Kucing Berhaji
: yon’s revolta
"Yang tidak berada bersama Tuhan di Mekah,
bagaikan berkunjung ke rumah tak berpenghuni,
dan yang tak berkunjung ke rumah Tuhan
tetapi merasakan kehadiran-Nya maka
Tuhan telah mengunjungi rumahnya”
(Pepatah Sufi)
Saya pernah membaca dongeng tentang seekor kucing yang berhaji. Tentu, yang namanya dongeng itu kadang tidak masuk akal. Tapi, sepertinya perlu saya ceritakan disini karena yang terpenting adalah pesan moral yang diusungnya. Dengan mengangkat kembali cerita fabel ini, alangkah indahnya ketika bisa membuat hati kita bercermin. Bagi mereka yang sudah bisa melaksanakan ibadah haji, atau bagi saya dan siapapun yang belum berkesempatan menunaikannya agar kelak haji kita menjadi lebih bermakna. Bagi diri, Tuhan dan sesama.
Inti cerita versi saya begini...
Alkisah, ada seekor kucing dewasa yang sudah berkecukupan. Ia hendak menunaikan ibadah haji karena merasa ada sebuah kewajiban dan tentu untuk menyambut seruan Tuhan. Berangkatlah Ia dengan semangat ketertundukan. Setelah menunaikan segala macam rukunnya, pulanglahlah ke tempat tinggal semula. Setelahnya, lebih banyak berzikir, tak lupa “mengenakan” asesoris layaknya para pelaku haji. Dan, diluaran tampilan mendadak sholeh.
Berhajinya seekor kucing itu terdengar sampai berbagai penjuru. Termasuk sampai terdengar pada sarang segerombolan tikus.

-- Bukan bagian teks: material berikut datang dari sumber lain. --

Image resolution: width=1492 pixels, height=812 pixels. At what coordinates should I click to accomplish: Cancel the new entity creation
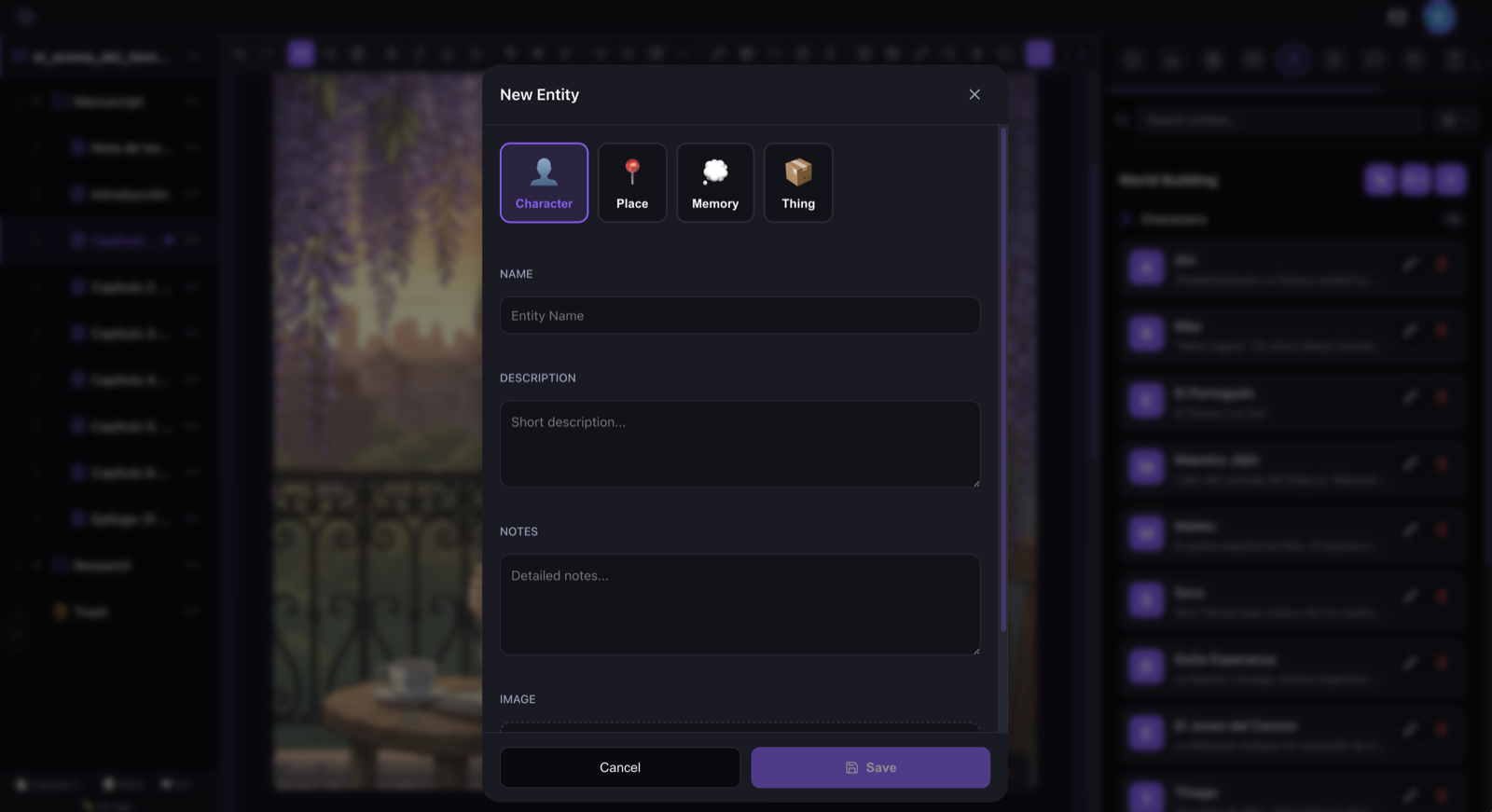pos(620,767)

Pemimpin tikus, sebagai yang dituakan berinisiatif untuk berekonsiliasi dengan sang kucing.
“Wahai rakyat tikus semuanya, dengarlah, sang kucing telah berhaji, sudah saatnya kita berdamai dengannya”. Salah satu rakyat tikus menjawab “Tuanku, jangan, kucing tetap kucing, dia tetap akan memburu kita”. “Apa salahnya kita mencoba menjalin komunikasi, siapa tahu ada peta jalan damai antara warga tikus dan kucing”. Walaupun rakyat tikus amat gelisah dengan pendapat pemimpin tikus, tapi tetap memutuskan untuk berangkat menemui sang kucing.
Berangkatlah ia dengan hati-berdebar-debar...
Sesampainya di sarang kucing, pemimpin tikus mencoba tersenyum dan menyampaikan niat baiknya untuk berdamai. Awalnya, sang kucing diam saja. Semakin lama didiamkan pemimpin tikus mulai gelisah. Lalu, sang kucing memandangi sang tikus dengan tatapan beringas, lantas....melompat, mencoba menerkam dan memangsa tikus. Untung, sang tikus sudah siap sedia dan berhasil meloloskan diri dari terkaman sang kucing. Berlari dan terus berlari meninggalkannya. Sampai di sarang tikus, rakyat yang sejak awal khwatir bertanya “Bagaimana tuanku, apakah perdamaian berhasil..?. “Celaka, benar katamu, sang kucing tetap kucing, dia tetap akan memangsa kita”.
***
Teman...kisah ini adalah sindiran bagi kita semuanya. Haji bagi umat Islam memang sebuah kewajiban untuk yang mampu. Kita pasti mempunyai niat untuk menunaikannya, alangkah bahagianya kita bisa pergi ke tanah suci. Tapi, ada dimensi lain yang patut kita ingat. Haji bukanlah sebuah trend atau bahkan sebuah gaya hidup agar dipandang “wah”. Juga bukan melulu berdimensi ke-Tuhanan semata.
Ada dimensi lain yang perlu kita amalkan. Yaitu dimensi sosial dengan menterjemahkan simbol-simbol haji yang telah dilaksanakan. Salah satunya seperti dituturkan Ustadz Quraish Shihab, "Pakaian biasa" ditanggalkan dan "pakaian ihram" dikenakan. Artinya, berarti menanggalkan segala macam perbedaan dan menghapus keangkuhan.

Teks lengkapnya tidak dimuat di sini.